● Records from a collection
== Segment start ==

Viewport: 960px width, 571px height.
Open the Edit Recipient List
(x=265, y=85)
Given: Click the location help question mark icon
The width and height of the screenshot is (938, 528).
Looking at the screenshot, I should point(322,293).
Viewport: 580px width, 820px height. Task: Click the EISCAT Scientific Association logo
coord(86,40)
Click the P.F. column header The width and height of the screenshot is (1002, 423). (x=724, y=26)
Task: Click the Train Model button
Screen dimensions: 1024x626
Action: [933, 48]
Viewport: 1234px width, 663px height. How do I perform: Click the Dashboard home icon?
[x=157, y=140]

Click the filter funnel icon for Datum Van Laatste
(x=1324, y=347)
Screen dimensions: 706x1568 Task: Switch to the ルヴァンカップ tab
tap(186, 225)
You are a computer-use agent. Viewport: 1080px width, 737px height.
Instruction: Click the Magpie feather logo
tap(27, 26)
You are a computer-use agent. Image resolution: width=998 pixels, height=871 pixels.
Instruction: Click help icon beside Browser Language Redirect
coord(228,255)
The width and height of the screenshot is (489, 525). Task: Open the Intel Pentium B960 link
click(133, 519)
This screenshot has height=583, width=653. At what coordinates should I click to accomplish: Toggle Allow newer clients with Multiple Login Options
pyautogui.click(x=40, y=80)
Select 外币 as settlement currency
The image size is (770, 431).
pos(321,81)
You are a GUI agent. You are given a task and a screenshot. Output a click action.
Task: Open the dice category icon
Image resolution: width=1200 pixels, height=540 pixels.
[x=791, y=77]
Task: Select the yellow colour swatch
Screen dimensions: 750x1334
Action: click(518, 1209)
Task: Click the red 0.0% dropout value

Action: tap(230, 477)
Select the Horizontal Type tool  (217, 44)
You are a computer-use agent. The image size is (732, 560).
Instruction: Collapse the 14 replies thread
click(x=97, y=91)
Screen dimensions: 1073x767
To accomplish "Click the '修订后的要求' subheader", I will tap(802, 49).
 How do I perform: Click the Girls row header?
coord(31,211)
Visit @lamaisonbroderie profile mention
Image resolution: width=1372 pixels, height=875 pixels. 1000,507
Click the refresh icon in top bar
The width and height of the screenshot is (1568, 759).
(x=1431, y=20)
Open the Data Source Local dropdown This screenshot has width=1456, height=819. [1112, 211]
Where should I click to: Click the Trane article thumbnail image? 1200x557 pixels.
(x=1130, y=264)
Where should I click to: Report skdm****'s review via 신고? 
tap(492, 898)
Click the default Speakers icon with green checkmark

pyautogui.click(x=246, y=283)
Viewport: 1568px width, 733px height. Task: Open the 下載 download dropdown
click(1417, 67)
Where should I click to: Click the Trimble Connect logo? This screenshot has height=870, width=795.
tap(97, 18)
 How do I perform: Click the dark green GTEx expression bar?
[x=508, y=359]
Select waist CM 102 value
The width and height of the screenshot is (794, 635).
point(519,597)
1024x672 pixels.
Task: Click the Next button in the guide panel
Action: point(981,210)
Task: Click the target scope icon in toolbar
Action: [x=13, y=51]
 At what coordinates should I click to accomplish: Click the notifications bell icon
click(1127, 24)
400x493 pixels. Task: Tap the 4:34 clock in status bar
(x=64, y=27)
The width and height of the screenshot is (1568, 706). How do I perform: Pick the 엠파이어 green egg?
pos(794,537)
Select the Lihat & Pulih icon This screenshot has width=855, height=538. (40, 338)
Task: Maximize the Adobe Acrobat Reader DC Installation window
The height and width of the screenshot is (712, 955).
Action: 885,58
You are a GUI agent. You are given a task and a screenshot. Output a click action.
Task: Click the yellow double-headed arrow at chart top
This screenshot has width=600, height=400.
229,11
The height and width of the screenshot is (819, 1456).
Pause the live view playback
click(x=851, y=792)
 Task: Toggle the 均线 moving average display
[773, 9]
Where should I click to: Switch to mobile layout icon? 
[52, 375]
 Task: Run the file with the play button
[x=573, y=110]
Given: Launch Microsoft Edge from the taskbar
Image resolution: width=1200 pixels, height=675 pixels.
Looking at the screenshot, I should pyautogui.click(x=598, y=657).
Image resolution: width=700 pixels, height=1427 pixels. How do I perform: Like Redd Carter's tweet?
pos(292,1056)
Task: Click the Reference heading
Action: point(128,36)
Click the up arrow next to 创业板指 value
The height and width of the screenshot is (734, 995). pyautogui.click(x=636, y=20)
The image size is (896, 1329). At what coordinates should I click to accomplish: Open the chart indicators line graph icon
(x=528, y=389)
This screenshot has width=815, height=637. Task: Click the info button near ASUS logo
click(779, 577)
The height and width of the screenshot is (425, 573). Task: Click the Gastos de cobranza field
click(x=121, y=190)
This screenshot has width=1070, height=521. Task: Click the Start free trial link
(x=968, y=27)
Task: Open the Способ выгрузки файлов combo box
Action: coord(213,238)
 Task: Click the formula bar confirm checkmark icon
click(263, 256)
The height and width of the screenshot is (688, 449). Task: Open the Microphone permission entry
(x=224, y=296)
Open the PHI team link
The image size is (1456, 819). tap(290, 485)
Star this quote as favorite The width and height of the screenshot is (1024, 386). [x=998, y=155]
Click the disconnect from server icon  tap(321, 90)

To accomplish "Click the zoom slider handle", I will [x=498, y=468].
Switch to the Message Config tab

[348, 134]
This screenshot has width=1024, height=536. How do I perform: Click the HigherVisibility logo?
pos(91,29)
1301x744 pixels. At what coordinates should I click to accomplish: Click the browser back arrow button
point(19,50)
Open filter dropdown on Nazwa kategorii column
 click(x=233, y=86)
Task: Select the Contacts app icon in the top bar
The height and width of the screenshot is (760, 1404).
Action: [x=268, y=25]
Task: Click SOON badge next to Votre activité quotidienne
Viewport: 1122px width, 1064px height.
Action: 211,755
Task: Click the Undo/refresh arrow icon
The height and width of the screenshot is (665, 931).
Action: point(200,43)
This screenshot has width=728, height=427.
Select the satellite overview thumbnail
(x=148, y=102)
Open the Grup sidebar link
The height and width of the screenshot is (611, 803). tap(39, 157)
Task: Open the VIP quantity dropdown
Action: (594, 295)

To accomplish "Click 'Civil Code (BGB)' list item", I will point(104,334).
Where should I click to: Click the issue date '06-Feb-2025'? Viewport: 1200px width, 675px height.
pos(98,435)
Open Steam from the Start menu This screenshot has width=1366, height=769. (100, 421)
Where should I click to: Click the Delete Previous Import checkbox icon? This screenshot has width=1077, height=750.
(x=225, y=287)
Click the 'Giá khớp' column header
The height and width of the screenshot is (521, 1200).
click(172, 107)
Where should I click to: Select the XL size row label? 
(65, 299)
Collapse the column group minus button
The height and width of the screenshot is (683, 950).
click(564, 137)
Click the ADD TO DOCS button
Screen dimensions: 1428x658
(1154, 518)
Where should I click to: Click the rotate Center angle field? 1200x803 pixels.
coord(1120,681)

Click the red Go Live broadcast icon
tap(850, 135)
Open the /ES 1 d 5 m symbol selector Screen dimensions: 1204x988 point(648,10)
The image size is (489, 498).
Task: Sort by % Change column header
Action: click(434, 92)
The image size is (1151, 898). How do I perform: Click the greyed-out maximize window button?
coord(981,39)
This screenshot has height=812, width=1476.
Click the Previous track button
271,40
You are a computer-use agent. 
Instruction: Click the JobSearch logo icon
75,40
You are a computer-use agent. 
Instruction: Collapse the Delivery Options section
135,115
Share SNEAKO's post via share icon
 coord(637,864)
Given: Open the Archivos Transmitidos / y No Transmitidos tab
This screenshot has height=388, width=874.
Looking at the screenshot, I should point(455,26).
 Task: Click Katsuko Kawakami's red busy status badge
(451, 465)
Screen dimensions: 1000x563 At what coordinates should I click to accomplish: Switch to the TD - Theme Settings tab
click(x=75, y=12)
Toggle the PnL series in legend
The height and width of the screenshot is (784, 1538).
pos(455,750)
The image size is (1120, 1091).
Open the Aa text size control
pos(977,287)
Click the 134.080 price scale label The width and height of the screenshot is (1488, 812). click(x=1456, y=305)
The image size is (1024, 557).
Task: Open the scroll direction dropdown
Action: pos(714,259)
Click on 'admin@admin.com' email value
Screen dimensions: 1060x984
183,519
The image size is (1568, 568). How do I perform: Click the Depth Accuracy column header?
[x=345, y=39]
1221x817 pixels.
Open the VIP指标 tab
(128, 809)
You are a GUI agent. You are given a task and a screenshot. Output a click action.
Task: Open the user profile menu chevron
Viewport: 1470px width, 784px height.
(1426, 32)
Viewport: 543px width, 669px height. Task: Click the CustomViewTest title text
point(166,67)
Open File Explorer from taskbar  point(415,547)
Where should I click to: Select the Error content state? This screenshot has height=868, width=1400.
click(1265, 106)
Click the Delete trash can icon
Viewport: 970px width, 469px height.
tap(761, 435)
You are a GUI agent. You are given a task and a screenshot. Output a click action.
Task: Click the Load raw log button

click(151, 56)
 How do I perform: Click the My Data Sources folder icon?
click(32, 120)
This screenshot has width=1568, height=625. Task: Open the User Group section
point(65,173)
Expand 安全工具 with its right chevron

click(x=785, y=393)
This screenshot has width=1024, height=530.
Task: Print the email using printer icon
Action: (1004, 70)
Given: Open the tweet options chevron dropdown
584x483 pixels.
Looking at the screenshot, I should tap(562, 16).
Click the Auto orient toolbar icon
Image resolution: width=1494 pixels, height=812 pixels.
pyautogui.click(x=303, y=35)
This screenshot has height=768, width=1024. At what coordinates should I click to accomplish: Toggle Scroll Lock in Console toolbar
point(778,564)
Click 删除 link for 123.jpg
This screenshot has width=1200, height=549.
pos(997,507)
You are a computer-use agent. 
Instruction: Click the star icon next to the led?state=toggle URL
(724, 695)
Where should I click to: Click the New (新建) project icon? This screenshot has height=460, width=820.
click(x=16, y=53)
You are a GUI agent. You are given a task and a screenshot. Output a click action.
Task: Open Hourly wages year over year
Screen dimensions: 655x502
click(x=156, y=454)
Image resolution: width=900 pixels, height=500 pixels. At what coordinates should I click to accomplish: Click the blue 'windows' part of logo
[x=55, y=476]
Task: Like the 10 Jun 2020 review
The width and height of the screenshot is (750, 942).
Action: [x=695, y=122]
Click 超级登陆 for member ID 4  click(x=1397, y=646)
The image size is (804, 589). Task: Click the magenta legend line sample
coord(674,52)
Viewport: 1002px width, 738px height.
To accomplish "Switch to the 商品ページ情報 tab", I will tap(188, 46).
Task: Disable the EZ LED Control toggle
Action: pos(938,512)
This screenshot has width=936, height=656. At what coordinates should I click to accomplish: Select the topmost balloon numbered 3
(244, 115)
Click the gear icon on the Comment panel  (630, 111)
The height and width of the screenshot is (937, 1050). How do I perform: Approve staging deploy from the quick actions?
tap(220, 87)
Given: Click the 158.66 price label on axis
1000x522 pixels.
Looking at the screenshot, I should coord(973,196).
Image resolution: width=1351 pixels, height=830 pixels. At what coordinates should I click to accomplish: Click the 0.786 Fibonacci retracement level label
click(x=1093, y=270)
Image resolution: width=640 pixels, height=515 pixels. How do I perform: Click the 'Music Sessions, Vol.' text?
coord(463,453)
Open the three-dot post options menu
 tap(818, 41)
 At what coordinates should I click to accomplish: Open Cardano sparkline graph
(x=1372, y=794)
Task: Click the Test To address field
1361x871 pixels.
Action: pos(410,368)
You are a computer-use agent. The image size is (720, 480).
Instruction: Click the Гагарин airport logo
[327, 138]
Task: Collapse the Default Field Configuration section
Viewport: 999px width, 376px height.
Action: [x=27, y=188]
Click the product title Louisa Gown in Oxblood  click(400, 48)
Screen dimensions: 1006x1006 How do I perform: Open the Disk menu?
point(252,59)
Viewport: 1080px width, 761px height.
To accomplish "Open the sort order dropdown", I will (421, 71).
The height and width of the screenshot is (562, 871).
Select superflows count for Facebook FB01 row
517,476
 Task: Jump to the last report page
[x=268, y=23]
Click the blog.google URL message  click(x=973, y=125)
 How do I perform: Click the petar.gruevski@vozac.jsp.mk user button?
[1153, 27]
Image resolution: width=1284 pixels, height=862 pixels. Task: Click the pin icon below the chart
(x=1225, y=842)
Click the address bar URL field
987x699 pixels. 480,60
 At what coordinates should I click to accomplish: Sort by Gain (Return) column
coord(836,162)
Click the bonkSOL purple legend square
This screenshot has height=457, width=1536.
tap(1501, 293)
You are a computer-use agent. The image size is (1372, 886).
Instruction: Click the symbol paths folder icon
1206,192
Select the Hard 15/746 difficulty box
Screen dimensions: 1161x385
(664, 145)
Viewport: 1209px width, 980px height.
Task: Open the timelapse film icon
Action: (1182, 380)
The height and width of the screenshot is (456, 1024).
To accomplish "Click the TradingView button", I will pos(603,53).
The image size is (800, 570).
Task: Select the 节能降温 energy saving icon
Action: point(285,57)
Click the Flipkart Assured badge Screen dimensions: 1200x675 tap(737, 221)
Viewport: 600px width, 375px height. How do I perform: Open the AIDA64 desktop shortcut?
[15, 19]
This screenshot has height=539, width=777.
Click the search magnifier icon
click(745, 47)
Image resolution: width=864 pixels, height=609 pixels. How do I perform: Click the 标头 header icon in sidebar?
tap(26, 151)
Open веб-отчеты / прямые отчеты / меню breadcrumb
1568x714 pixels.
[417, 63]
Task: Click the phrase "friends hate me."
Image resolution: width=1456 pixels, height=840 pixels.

== Segment end ==

● TASK DESCRIPTION
A complete answer gives every line of the records holding "yellow".

● SOLUTION TO THIS TASK
Task: Select the yellow colour swatch
Task: Click the yellow double-headed arrow at chart top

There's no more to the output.